Extracted text:
▬▬▬

A Script Written by God

Last March, a few days after her 80th birthday, Agnieszka’s mother passed away in Warsaw, Poland, from Covid-19. But the script that God was writing had a happy ending.

Personal testimonies
Opus Dei - A Script Written by GodFamily photo taken on Christmas day (Agnieszka is next to her mother).

My name is Agnieszka and I live in Warsaw, Poland. I would like to tell you the story about my mother and how a priest assisted her during her final moments in the hospital.

I am moved when I look at our family photo taken last Christmas. We had no idea then that this would be our last “complete” reunion here on earth, with my mother and our seven children.

Our oldest son, Benek, flew in from Panama, and Schola came from Italy. With our whole family present, we moved forward the date of our youngest son Maks’ First Communion. Of course the topic of the pandemic was a big part of our Christmas conversation. Grandma told us that she wanted to get vaccinated and was waiting for a date.

Twice, just before being vaccinated, problems suddenly arose. First she had a mild infection, and the second time other symptoms, including a fever, cough and headache. A test confirmed that it was Covid-19 .

Essential items

A few days later, her oxygen level dropped dramatically, so we had to take her to the hospital emergency room. During the first two days in the hospital, my mother didn’t answer her phone when we called. We assumed that she was weak and preferred to rest.

After two days I decided to go to visit her. It was the day of her 80th birthday. I added a bouquet of roses to the essential items I had prepared. I was already in the car when the sudden thought came to go back and add a rosary, Saint Josemaría’s book The Way, and Blessed Alvaro del Portillo’s prayer card, whose birthday was the same as my mother’s. When I got there, someone from the hospital security staff said he would bring these items to her, since I wasn’t allowed to enter.

Hours on the phone

Within a few days, my mother started answering her phone. The conversations were short and painful. In order to say anything, she first had to remove her oxygen mask, and without it she immediately began having problems breathing. She asked about her grandchildren, and regretted not being able to say goodbye to them. She said she was dying, although it was hard to tell what her real condition was and the doctors said she was stable. I asked my mother if she would like to receive the sacraments if possible, and she said yes.

I called the hospital several times that day. Often no one answered since the staff was overburdened with work. Each time someone answered, besides asking about my Mother’s condition, I tried to find out if there was any possibility of a priest visiting her. At first I was told, “We will look into it when we have time.” I understood, since everyone there had too much work.

▬▬▬

Entries supplied:
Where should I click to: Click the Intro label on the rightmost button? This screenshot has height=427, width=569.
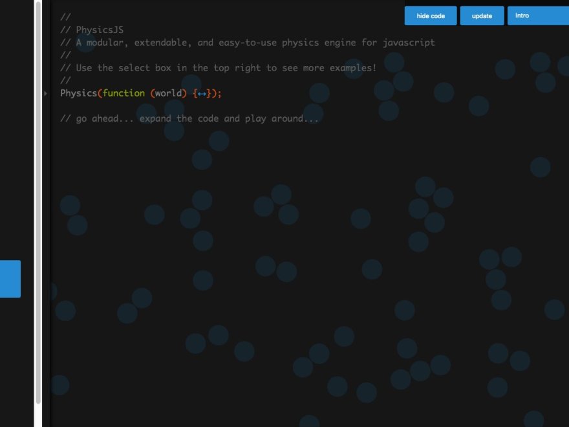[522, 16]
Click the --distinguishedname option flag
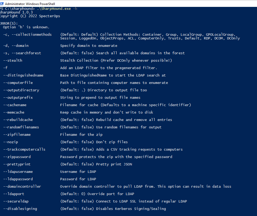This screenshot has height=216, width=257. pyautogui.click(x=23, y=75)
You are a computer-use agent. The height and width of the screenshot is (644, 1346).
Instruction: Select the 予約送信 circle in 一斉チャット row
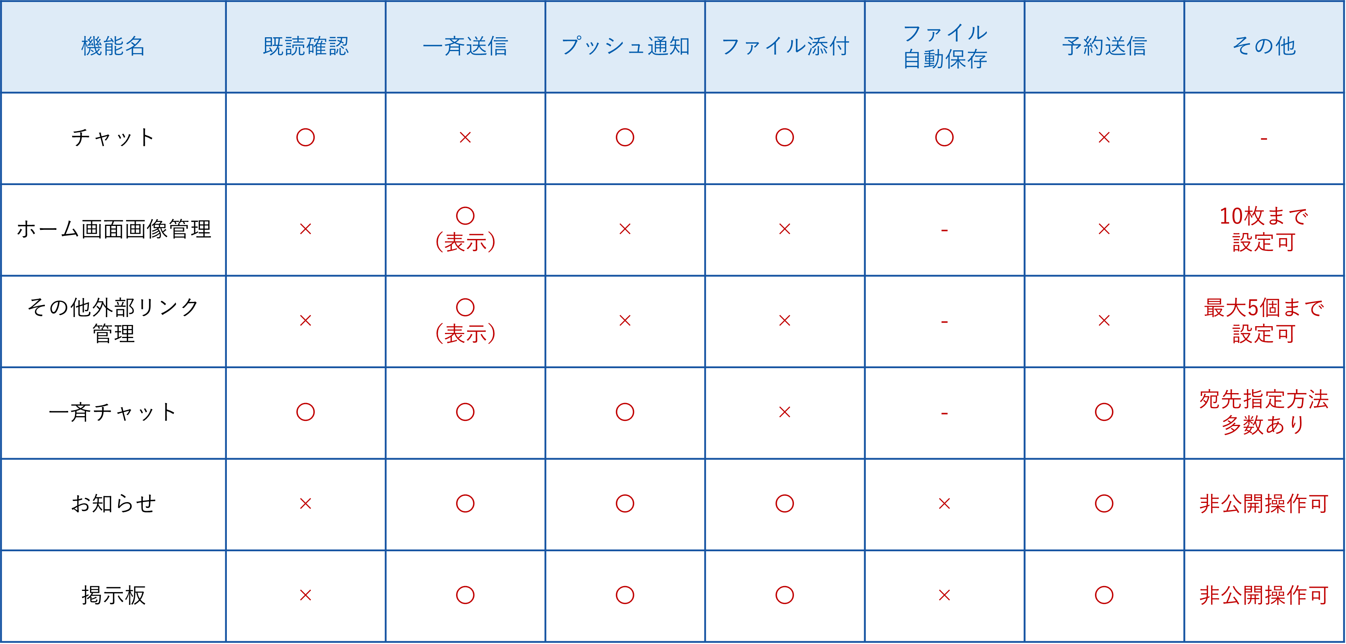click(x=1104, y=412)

▬▬▬

Activities:
A) Translate this sentence from the testimony about Agnieszka's mother into Spanish: "Within a few days, my mother started answering her phone."
B) Condense the paragraph of the testimony about Agnieszka's mother that begins "Our oldest son, Benek," into a short list that keeps its main facts.
C) Write the next part of the testimony about Agnieszka's mother, picking up after its last paragraph.
The records are separate material from the testimony.

Answers for the exercise:
A) En pocos días, mi madre empezó a contestar el teléfono.

B)
- Benek, the oldest son, flew in from Panama, and Schola came from Italy.
- With the whole family present, the date of Maks' First Communion was moved forward.
- The pandemic was a big part of the Christmas conversation.
- Grandma said she wanted to get vaccinated and was waiting for a date.

C)
After a few days I was informed that the hospital didn’t have a chaplain and there was no possibility of allowing a priest from outside to enter. Meanwhile, my mother’s oxygen levels continued to decline dangerously.

A priest for everyone

My mother was put on a ventilator with severe heart and lung failure. The doctors told us we should be prepared for her death.

One of the hospital employees gave me a direct phone number for the woman in charge of the hospital. She assured me that if I could find a priest willing to come to the hospital, she would personally let him in and take him to my mother. So after a few more phone calls, I found a priest who said he would be happy to go.

The priest went to the hospital the same day. Later that day he sent me a text message: “I have been with your mother and she has received the anointing of the sick.” I stared at the text message for a long time, giving thanks for what had seemed impossible. But that was not the end of the story. The hospital director had a list of several dozen patients who might like to receive the last sacraments, and she personally accompanied the priest while he visited each one, and all who wanted to received the sacraments.

The director of the hospital herself called me right after the priest's departure, and told me how grateful and happy those people were, who feared dying alone without the assistance of a priest.

Nine days later, just as I was leaving the chapel where I had been praying for my mother before the Blessed Sacrament, the hospital phone rang. She had just passed away. Like so many other people during these months, she died alone, although surrounded by the prayers of many loved ones through the communion of saints. Thanks to those prayers, through the intercession of Saint Joseph, the patron saint of a good death, after a week of incessant phone calls we received the news of my mother’s death with serenity, and I pray that she too received this grace.